Did I use commas and quotation marks and colons the right way in that last paragraph?  Crud.  Punctuation is so hard.  That and grammar are going to be the downfall of my writing career.

Oh yeah, writing.  This was fun.  I enjoyed my twenty minutes and covered a lot of things.  It’s nice to have my list ready for when that fairy shows up.  I wonder if she’ll be little like the tooth fairy, or big like Glinda from the Wizard of Oz.  Wait, was Glinda a fairy or a witch?  She had a wand, so I’m certain she could grant my wish,so I guess it doesn’t really matter.  When the time comes though, I’ll just say, “Hold on a second fairy/witch” and I’ll pull up my blog, look at my list, and evaluate my options.  I’ve already done Option 1, so next time I’ll have to move on to something else.  Maybe yoga.  Ommmmmmm.

My Happy Place

The log house sits at the end of a long gravel driveway.  After four hours of driving I welcome the colorful flags of Colorado, Minnesota, Kansas, and Mardi Gras fluttering hello as we drive past.  I park between the garage and the bunkhouse and open the car door to breathe in the humid fresh air.

The simple house blocks our view of the lake, as my daughter and I unpack the car, but the mosquitoes and horse flies nibbling our DEET free ankles remind us where we are.  We rush in to hello kisses and hugs and then down the stairs to the walkout basement where our bunk bed waits in the middle of the family room.  We open our suitcases and strip down to nothing and then shimmy into our stiff clean swimsuits.  No matter what time we show up the first thing we must do is jump in the lake.  Traditionally it is evening.  The setting sun makes long back lit tree shadows stretch up the hill.  Minnows dart around our feet and bald eagles soar overhead.  Laughing we look for the three loons that inhabit the lake every year.  Loons mate for life, so why are there three?  Two wives and one husband?  One wife and two husbands or something even more exotic?  Three husbands?

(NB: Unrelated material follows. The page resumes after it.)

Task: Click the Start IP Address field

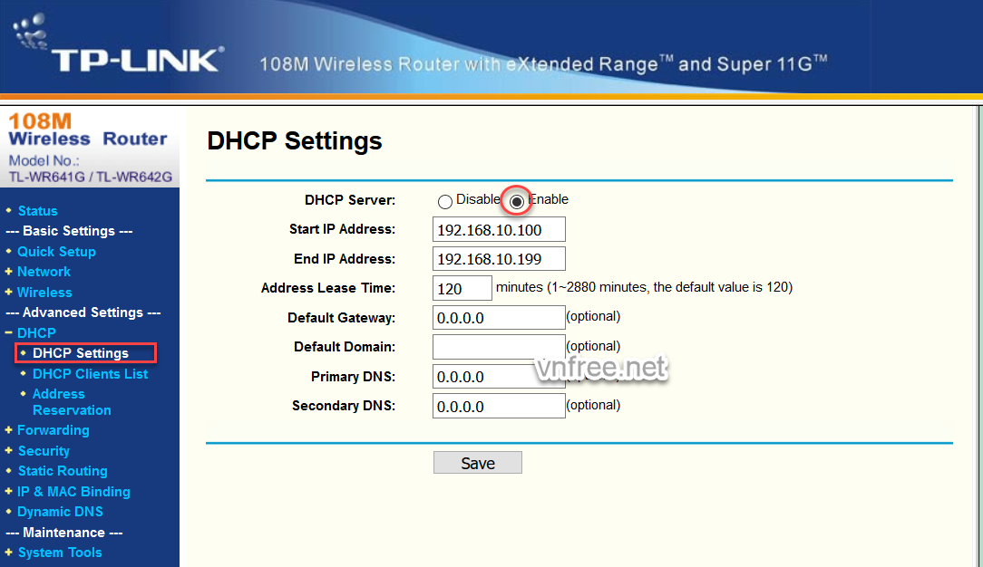Action: 499,230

Every year, and it has been five now, the passage of time is clarified.  My two year old daughter with her sand filled diaper has grown to a long lean girl on the edge of bravery.  Each year she stretches farther and risks more because at the lake parent worries are leeches and ticks between toes and not the unspecific fears of city life.  Wonders await: berries are plump waiting to be picked; frogs are hiding in the twilight waiting to be grabbed; sunfish after sunfish fly out of the lake on shimmering lines waiting to be fried up for dinner by grandpa.

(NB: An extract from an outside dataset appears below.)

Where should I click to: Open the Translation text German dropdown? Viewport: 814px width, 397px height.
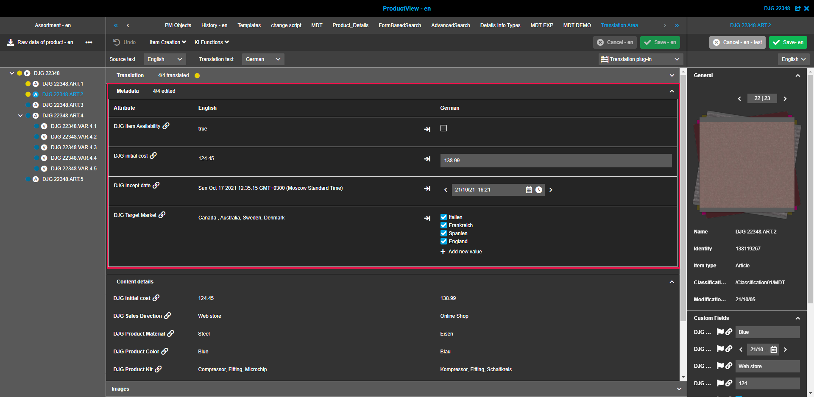pos(263,59)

Some traditions are made, Easter brunches, Passover senders, Christmas Eve and Day all have their arbitrary flow.  Other traditions just happen when the “if we are going to the lake this year” becomes a foregone conclusion of when.  When will we pick berries?  When will we picnic on the pontoon boat?  When are the turtle races?  When are we going to light the bonfire and have s’mores?  The magic is new every year as the kids grow and the families change and the tradition morphs to a new fun.  Every year we stay a little longer and every year we wish we had just one more day.